- **WHAT TO WORK ON**:
Transcribe only what runs from the line containing "You are a GUI" through the final line below, exactly, and leave every picture out.

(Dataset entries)

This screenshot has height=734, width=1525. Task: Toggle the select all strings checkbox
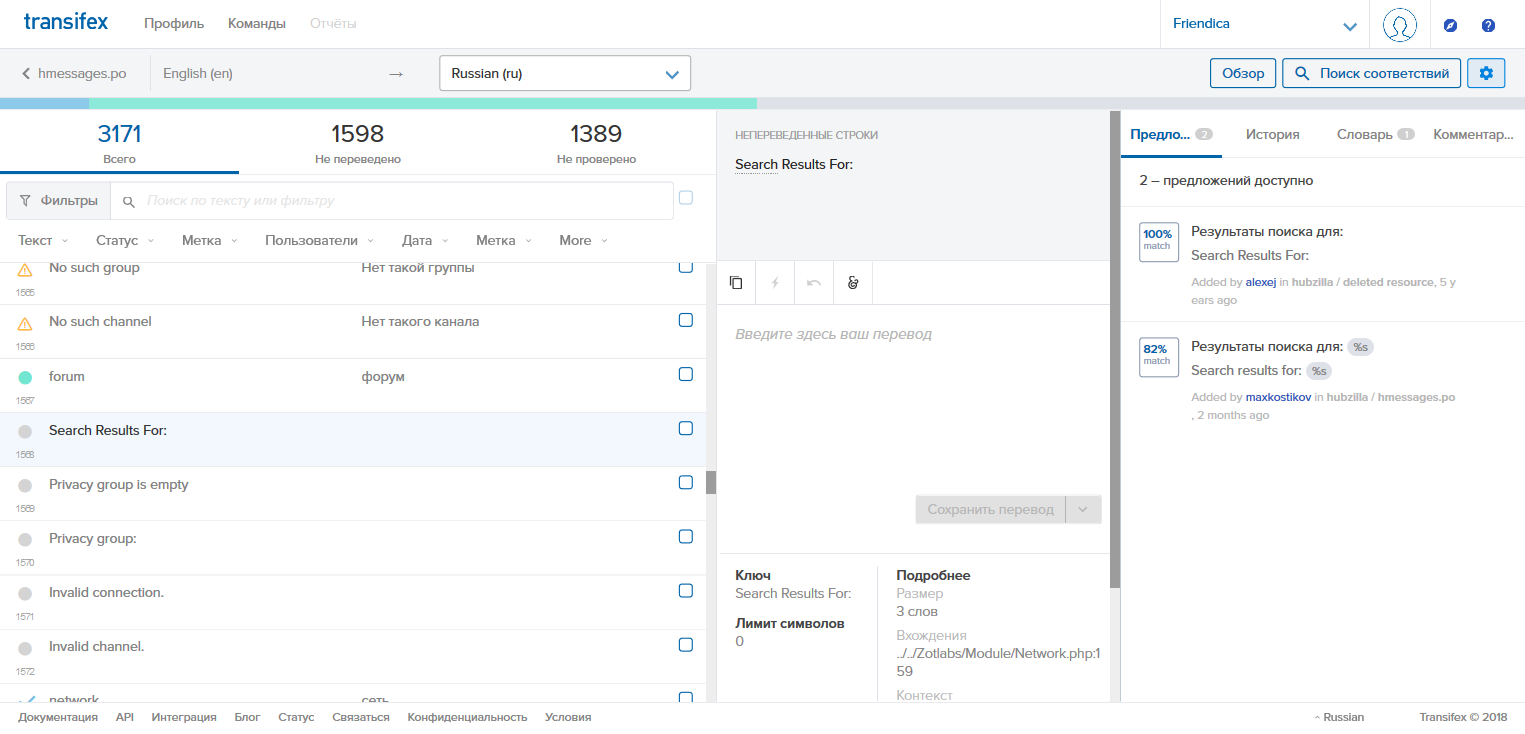(686, 198)
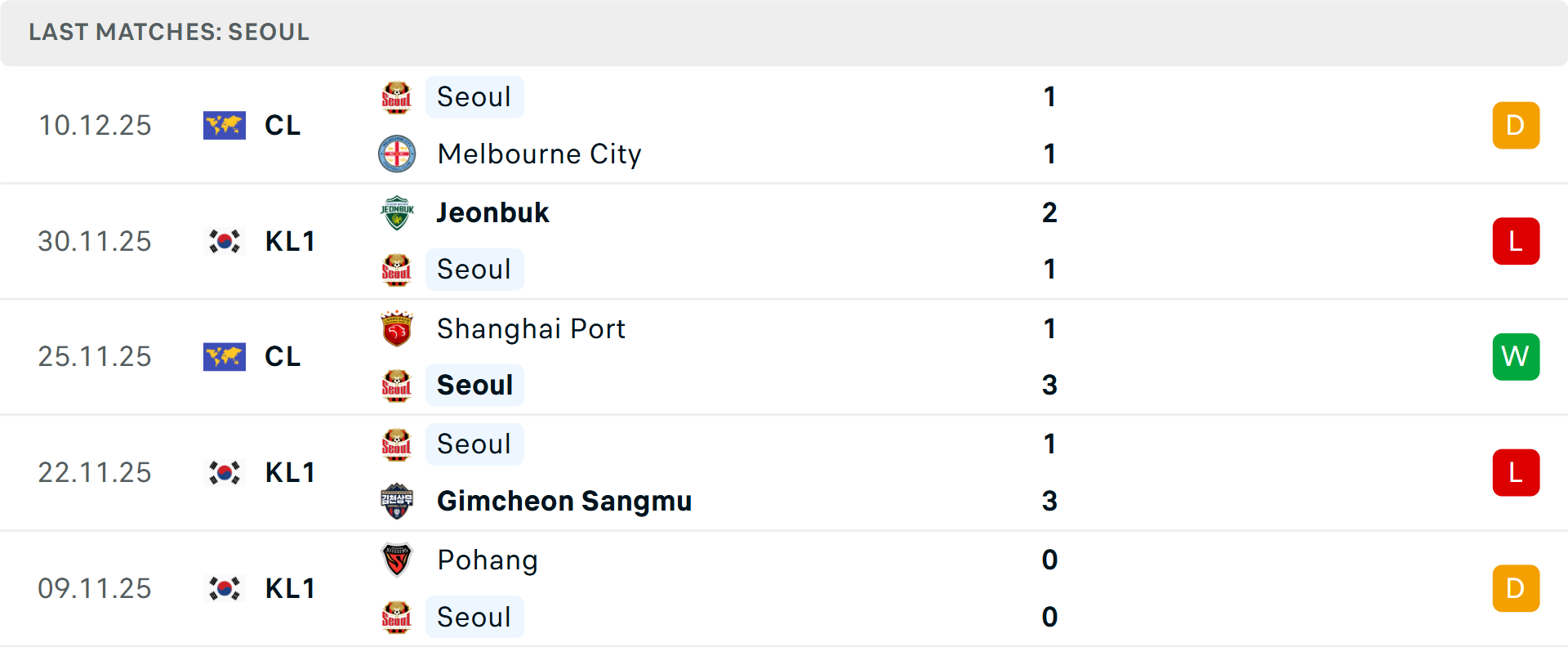Click the Champions League globe icon beside 10.12.25
This screenshot has width=1568, height=647.
[225, 125]
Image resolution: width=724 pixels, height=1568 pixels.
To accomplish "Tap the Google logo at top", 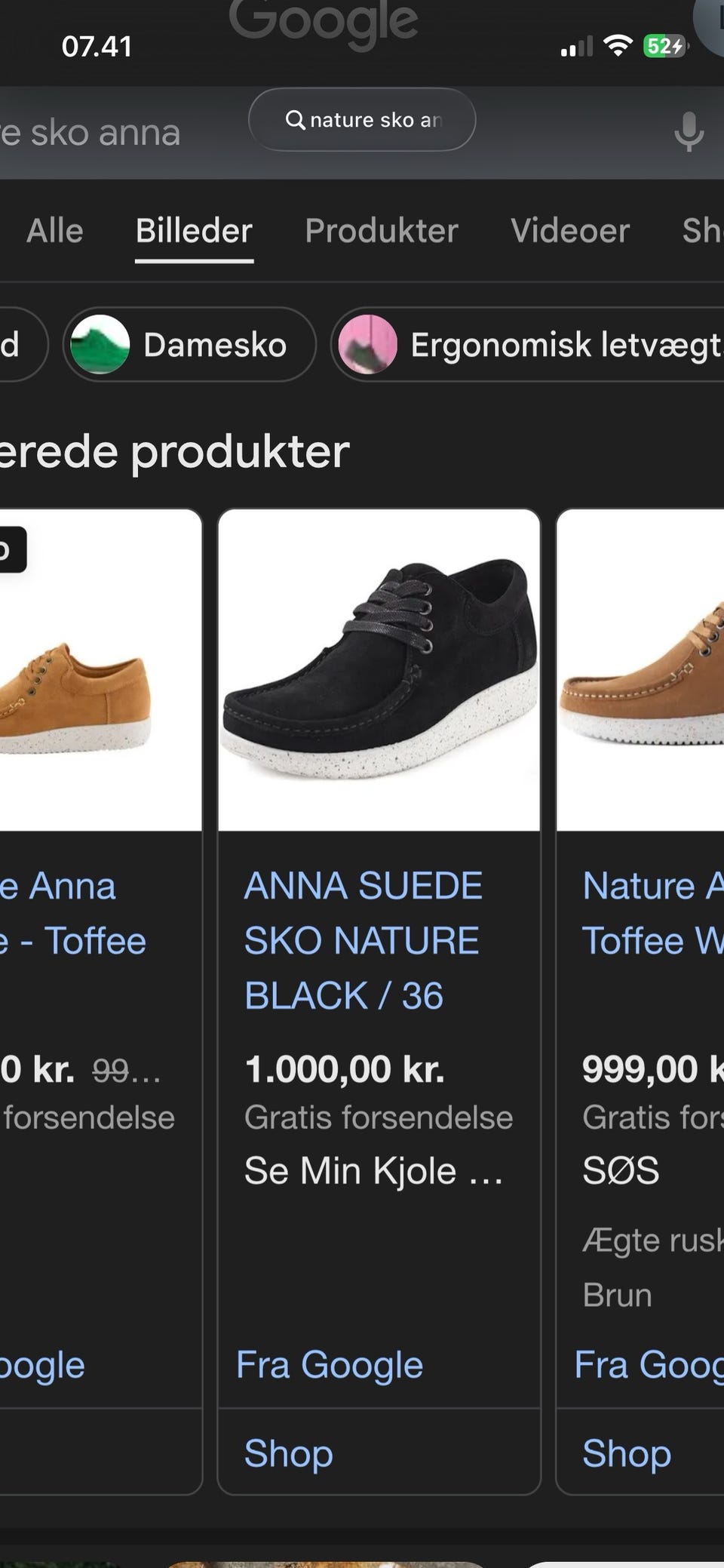I will point(324,23).
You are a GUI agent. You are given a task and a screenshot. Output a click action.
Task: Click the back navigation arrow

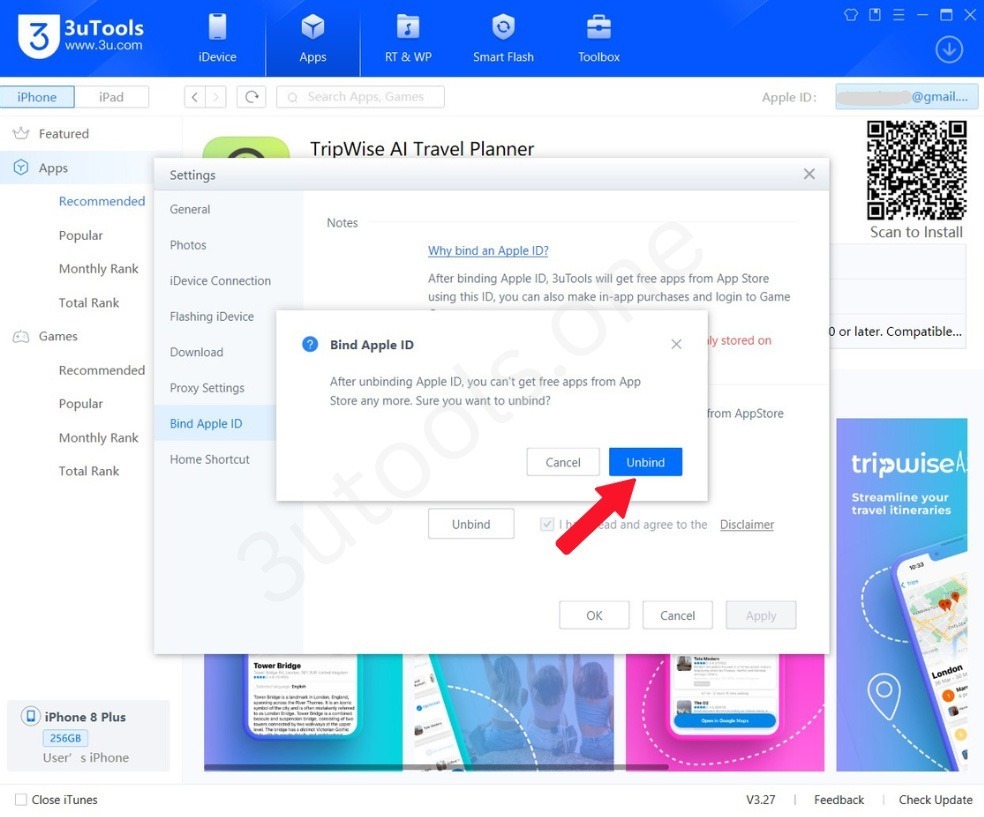[x=195, y=97]
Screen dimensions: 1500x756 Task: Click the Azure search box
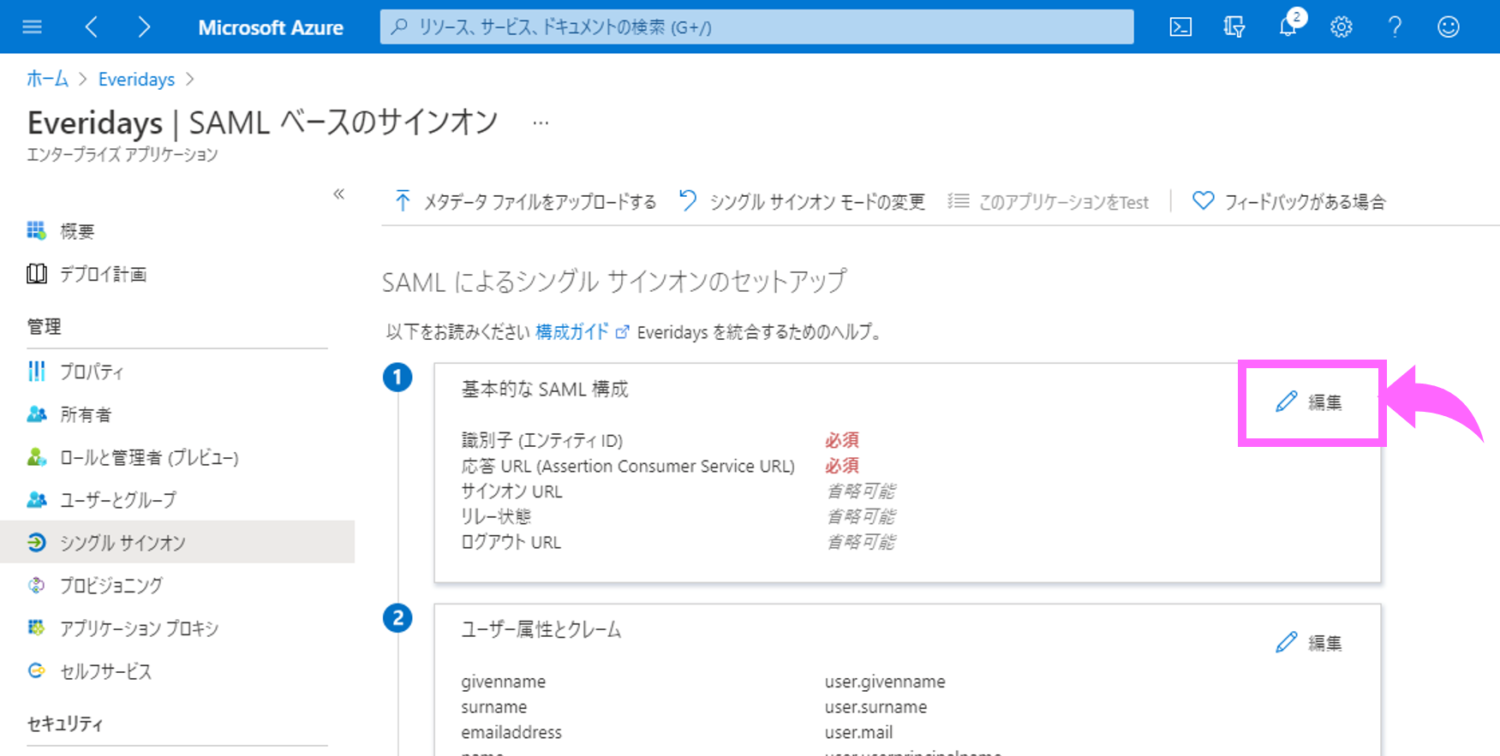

- **ANSWER FOR THE TASK**:
You are a GUI agent. You are given a task and a screenshot. Output a click action.
Task: Click the back navigation arrow

[x=195, y=97]
Screen dimensions: 1500x756 Task: Click the Azure search box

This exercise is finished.